##### TASK MATERIAL

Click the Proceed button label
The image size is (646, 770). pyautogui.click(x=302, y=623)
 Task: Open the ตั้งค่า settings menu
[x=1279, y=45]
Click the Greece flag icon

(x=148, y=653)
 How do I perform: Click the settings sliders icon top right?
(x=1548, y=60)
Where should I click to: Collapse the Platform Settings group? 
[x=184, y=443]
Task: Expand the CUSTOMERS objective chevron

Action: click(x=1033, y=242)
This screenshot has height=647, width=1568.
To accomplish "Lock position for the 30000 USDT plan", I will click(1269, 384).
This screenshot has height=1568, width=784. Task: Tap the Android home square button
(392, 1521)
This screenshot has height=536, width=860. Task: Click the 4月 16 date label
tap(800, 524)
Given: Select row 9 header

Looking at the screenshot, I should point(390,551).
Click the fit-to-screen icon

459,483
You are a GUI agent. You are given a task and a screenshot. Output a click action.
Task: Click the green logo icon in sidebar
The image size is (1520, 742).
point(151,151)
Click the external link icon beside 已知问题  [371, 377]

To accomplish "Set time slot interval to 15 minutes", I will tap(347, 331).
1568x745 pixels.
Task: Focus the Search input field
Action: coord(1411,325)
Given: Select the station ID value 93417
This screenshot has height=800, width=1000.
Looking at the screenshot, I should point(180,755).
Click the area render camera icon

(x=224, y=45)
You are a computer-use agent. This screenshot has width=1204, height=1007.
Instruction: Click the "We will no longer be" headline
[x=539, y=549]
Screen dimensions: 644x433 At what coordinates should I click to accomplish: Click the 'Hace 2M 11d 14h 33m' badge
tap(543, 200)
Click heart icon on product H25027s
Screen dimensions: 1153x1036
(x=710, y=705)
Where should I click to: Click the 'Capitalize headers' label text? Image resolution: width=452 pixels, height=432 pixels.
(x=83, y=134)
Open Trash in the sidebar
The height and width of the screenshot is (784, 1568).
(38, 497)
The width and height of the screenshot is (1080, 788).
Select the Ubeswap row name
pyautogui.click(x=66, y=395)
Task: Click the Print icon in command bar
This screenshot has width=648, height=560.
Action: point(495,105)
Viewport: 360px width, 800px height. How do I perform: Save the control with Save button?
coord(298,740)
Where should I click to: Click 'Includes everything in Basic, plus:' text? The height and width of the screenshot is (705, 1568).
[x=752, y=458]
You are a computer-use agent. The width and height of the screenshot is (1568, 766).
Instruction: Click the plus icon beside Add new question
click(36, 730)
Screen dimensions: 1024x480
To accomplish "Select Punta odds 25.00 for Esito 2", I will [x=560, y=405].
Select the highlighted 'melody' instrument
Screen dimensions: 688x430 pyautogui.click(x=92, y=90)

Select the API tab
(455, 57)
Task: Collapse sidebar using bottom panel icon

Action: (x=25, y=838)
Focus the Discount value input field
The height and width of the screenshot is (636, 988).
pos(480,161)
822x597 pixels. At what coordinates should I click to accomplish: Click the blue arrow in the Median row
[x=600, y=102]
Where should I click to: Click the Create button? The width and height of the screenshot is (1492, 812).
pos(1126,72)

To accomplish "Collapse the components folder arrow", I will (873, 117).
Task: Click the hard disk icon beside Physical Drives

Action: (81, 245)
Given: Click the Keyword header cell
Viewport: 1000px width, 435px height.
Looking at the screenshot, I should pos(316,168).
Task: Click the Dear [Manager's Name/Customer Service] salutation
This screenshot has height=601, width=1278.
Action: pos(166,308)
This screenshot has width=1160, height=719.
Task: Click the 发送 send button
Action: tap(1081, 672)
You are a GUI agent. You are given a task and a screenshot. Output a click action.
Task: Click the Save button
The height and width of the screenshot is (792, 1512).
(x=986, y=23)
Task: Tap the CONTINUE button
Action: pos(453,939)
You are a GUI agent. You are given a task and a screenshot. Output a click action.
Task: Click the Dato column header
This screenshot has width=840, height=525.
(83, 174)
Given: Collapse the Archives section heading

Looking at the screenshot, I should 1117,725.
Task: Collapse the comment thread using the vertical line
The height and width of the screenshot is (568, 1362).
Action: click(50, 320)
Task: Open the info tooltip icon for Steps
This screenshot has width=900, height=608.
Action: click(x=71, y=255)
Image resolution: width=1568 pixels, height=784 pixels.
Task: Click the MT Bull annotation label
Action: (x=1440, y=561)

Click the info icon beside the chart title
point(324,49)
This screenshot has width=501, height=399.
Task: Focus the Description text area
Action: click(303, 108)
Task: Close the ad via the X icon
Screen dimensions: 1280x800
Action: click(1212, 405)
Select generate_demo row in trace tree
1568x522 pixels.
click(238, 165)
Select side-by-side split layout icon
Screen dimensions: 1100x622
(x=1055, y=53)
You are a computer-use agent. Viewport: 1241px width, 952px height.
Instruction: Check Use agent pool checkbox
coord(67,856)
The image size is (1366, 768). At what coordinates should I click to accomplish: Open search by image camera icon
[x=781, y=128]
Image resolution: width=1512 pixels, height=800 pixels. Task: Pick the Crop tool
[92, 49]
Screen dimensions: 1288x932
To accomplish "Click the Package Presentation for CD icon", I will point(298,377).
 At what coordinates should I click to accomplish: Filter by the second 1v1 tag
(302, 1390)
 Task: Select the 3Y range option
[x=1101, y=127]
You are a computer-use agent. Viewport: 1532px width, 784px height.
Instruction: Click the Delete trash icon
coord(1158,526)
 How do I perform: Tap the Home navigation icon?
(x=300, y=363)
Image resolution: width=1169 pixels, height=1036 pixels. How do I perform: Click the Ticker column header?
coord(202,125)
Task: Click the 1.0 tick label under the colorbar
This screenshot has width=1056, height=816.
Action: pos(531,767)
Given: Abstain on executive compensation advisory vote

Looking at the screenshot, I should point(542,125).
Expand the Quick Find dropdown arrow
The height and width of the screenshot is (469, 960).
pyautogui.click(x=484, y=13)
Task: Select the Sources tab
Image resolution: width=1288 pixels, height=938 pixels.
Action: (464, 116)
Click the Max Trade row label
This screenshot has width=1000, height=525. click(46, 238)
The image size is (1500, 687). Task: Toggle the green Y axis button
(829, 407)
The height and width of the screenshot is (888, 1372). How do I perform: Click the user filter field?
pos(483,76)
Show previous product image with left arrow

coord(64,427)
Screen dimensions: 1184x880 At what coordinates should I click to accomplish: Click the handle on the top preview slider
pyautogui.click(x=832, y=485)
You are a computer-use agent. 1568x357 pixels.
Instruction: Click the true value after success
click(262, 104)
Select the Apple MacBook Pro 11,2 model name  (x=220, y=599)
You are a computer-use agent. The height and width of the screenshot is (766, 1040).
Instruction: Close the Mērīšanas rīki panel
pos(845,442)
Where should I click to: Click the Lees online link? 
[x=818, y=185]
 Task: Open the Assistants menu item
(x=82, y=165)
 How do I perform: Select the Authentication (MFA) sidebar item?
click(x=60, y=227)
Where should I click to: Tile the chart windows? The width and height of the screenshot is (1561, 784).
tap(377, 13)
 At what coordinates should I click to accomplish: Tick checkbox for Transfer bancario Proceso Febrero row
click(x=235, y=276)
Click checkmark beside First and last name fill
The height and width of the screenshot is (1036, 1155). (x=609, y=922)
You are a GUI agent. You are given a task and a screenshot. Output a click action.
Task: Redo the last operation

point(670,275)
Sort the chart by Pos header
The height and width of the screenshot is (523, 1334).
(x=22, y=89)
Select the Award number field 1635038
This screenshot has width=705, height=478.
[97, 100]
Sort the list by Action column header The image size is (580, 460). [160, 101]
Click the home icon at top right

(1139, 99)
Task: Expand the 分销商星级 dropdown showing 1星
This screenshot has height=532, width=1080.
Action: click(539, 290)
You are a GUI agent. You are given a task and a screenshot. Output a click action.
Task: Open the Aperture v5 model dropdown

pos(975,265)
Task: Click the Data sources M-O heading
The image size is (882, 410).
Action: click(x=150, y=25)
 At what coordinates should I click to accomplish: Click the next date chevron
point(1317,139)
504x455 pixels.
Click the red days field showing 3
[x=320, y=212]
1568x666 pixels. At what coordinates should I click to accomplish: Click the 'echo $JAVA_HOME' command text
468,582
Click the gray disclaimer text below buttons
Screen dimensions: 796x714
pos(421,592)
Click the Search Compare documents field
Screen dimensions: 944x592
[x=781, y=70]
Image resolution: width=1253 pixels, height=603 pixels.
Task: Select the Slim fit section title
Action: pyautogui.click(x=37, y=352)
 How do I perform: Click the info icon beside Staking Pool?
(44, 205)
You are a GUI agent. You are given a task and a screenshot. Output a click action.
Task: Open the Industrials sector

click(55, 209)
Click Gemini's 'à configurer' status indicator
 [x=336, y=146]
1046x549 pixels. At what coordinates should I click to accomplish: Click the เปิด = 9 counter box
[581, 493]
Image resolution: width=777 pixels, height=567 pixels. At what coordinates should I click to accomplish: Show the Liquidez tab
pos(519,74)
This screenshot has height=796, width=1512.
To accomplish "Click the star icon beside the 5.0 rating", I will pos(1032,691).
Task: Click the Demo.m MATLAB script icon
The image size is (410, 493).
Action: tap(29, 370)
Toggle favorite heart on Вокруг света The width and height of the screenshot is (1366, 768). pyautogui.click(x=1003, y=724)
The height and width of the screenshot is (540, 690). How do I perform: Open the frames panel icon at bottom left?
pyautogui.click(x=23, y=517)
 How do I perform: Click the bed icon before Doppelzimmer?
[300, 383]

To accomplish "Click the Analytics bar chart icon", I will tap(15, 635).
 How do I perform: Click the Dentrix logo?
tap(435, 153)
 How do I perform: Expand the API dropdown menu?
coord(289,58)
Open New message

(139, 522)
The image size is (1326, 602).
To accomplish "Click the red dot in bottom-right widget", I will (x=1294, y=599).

##########

WHAT YOU SHOULD DO
Search the entries for "heart" and show every line that has it.

OUTPUT OF THE TASK
Click heart icon on product H25027s
Toggle favorite heart on Вокруг света The width and height of the screenshot is (1366, 768). pyautogui.click(x=1003, y=724)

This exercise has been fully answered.